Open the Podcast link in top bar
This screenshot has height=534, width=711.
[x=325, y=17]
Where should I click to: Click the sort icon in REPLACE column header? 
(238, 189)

☆ ☆ ☆ ☆ ☆ ☆ ☆

About this task
Line by line, transcribe the material exactly.

Answer to the problem
Open the Podcast link in top bar
This screenshot has height=534, width=711.
[x=325, y=17]
Where should I click to: Click the sort icon in REPLACE column header? 
(238, 189)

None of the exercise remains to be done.